### Required action
Quote exactly the lines from the start of the entries to the one with "Главная (74, 88)", both ends included.

(Extracted data entries)
Start of Block

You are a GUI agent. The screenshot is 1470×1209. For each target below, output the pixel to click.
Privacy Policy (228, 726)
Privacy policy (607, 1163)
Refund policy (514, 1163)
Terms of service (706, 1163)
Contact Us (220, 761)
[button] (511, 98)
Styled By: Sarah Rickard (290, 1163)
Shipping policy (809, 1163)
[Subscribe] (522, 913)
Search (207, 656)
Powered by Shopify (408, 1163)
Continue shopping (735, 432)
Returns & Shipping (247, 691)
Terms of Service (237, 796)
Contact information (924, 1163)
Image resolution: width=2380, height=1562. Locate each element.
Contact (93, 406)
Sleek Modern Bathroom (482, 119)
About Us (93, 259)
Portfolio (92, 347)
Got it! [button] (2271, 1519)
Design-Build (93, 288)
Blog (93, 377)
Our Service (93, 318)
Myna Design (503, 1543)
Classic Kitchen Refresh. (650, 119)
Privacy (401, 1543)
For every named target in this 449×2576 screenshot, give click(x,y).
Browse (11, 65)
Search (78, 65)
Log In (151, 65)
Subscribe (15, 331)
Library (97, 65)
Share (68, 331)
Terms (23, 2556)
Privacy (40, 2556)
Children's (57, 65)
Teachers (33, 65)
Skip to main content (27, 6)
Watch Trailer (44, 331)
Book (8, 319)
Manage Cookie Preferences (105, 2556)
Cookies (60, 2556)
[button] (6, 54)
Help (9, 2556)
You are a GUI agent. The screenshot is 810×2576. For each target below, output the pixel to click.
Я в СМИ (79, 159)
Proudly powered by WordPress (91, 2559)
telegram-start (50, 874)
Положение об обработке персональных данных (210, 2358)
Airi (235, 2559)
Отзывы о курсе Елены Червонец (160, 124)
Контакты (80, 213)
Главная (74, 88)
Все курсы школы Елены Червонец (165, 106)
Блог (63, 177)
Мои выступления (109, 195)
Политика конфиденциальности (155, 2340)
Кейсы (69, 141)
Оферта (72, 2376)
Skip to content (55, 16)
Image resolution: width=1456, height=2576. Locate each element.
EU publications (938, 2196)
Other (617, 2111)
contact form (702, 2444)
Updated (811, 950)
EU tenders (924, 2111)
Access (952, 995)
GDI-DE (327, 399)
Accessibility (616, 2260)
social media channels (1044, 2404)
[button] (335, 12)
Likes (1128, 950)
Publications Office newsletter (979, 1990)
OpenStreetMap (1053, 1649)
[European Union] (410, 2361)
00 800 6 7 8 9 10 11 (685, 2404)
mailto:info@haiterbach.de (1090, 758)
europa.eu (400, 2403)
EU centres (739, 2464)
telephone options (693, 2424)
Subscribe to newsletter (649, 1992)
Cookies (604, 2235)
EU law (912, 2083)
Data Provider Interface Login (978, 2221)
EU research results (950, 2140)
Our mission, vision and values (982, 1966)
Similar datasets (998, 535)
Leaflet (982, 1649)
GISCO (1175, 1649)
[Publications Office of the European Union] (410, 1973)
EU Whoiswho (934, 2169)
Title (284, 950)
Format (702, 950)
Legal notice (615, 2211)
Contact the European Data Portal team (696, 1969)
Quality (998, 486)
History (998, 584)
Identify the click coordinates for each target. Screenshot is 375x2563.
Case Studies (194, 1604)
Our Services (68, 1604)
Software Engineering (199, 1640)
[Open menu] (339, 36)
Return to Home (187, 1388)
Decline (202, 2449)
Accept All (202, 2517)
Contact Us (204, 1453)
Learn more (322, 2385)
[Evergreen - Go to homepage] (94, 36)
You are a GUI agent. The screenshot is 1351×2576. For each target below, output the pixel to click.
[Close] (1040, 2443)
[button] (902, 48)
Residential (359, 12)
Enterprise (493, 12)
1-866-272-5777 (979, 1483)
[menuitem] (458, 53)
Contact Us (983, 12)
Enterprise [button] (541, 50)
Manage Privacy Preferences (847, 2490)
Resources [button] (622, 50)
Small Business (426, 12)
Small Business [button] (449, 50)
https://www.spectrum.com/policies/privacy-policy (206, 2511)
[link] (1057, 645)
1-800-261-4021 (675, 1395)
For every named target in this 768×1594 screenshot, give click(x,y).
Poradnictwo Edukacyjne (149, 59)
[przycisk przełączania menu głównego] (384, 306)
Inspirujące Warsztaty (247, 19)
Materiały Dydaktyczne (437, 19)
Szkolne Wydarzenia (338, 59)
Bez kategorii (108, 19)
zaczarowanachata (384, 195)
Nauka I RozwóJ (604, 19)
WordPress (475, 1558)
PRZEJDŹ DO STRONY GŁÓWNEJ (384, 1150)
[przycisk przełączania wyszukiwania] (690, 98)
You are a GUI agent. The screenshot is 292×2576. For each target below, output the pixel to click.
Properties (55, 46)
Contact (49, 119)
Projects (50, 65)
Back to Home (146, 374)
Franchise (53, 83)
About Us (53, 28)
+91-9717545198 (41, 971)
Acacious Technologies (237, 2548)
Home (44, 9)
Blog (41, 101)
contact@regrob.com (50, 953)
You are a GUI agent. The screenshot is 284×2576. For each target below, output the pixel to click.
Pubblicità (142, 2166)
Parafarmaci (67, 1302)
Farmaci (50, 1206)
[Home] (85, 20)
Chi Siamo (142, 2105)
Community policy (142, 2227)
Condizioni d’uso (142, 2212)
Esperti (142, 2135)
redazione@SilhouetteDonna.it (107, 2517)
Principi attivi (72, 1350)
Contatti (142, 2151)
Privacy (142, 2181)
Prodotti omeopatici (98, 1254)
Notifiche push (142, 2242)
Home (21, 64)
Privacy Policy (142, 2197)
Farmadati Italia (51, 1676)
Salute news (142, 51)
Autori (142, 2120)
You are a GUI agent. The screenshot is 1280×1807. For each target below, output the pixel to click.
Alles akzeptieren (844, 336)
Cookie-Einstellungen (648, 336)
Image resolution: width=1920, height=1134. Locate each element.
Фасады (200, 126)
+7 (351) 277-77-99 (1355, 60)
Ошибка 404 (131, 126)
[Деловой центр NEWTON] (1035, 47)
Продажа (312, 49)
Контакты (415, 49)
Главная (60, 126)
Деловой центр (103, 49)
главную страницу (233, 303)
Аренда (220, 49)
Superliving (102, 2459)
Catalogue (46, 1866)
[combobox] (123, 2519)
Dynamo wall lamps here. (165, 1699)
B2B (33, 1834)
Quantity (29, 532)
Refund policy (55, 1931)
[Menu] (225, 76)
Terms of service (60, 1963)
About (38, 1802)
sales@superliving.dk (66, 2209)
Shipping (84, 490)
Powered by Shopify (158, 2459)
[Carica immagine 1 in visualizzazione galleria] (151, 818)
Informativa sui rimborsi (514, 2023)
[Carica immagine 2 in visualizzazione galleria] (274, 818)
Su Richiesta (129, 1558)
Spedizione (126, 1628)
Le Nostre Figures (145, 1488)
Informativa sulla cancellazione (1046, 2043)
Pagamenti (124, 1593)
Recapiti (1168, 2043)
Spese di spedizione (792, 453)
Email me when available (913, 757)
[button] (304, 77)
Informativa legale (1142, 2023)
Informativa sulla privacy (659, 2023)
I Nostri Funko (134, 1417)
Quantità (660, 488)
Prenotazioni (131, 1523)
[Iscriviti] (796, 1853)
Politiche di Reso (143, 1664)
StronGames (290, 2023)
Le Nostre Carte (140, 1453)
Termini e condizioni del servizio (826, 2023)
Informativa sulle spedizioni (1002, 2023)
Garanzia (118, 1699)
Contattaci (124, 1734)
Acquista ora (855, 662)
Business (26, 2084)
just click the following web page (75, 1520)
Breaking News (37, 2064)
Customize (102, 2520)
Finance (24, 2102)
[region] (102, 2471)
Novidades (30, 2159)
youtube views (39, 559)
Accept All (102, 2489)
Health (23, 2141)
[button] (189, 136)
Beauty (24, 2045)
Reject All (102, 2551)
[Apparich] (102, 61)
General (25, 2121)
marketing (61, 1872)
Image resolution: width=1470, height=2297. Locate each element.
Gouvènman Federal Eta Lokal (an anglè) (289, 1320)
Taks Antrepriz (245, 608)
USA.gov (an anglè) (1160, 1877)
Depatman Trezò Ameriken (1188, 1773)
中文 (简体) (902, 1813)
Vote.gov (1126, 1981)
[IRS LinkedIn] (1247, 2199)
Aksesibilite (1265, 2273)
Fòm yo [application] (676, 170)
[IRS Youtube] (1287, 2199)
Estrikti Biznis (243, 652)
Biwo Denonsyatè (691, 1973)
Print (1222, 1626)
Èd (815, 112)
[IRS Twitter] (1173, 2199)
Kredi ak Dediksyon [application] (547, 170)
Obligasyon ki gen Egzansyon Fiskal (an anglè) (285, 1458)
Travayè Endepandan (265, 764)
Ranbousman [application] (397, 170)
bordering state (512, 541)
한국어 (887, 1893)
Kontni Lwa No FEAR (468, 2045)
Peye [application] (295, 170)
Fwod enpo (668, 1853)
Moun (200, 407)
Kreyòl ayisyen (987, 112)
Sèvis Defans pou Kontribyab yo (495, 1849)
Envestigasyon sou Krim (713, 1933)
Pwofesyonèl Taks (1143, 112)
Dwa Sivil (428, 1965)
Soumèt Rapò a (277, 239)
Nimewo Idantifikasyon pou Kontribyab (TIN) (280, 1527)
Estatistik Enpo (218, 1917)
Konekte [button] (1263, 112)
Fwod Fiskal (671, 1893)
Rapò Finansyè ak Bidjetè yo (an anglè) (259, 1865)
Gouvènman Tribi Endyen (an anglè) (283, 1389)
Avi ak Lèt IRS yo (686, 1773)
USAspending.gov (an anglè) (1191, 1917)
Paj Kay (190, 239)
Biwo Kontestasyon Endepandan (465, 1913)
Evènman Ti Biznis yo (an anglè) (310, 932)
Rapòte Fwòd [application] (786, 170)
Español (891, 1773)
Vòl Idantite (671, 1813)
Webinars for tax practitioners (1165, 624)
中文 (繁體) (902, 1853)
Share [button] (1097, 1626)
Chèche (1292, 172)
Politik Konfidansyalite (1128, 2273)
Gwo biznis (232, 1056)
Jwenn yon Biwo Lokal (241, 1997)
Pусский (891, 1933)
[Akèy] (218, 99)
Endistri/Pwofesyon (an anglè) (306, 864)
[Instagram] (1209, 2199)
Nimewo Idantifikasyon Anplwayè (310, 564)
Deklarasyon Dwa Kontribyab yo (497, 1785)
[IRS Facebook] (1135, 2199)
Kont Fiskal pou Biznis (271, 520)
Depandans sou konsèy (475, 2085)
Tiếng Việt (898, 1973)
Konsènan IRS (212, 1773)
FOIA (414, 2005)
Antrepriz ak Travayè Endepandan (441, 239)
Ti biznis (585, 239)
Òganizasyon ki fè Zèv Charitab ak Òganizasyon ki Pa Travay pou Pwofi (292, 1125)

End of Block

### Solution to this task
You are a GUI agent. The screenshot is 1470×1209. For each target below, output the pixel to click.
Privacy Policy (228, 726)
Privacy policy (607, 1163)
Refund policy (514, 1163)
Terms of service (706, 1163)
Contact Us (220, 761)
[button] (511, 98)
Styled By: Sarah Rickard (290, 1163)
Shipping policy (809, 1163)
[Subscribe] (522, 913)
Search (207, 656)
Powered by Shopify (408, 1163)
Continue shopping (735, 432)
Returns & Shipping (247, 691)
Terms of Service (237, 796)
Contact information (924, 1163)
Image resolution: width=2380, height=1562. Locate each element.
Contact (93, 406)
Sleek Modern Bathroom (482, 119)
About Us (93, 259)
Portfolio (92, 347)
Got it! [button] (2271, 1519)
Design-Build (93, 288)
Blog (93, 377)
Our Service (93, 318)
Myna Design (503, 1543)
Classic Kitchen Refresh. (650, 119)
Privacy (401, 1543)
For every named target in this 449×2576 screenshot, give click(x,y).
Browse (11, 65)
Search (78, 65)
Log In (151, 65)
Subscribe (15, 331)
Library (97, 65)
Share (68, 331)
Terms (23, 2556)
Privacy (40, 2556)
Children's (57, 65)
Teachers (33, 65)
Skip to main content (27, 6)
Watch Trailer (44, 331)
Book (8, 319)
Manage Cookie Preferences (105, 2556)
Cookies (60, 2556)
[button] (6, 54)
Help (9, 2556)
You are a GUI agent. The screenshot is 810×2576. For each target below, output the pixel to click.
Я в СМИ (79, 159)
Proudly powered by WordPress (91, 2559)
telegram-start (50, 874)
Положение об обработке персональных данных (210, 2358)
Airi (235, 2559)
Отзывы о курсе Елены Червонец (160, 124)
Контакты (80, 213)
Главная (74, 88)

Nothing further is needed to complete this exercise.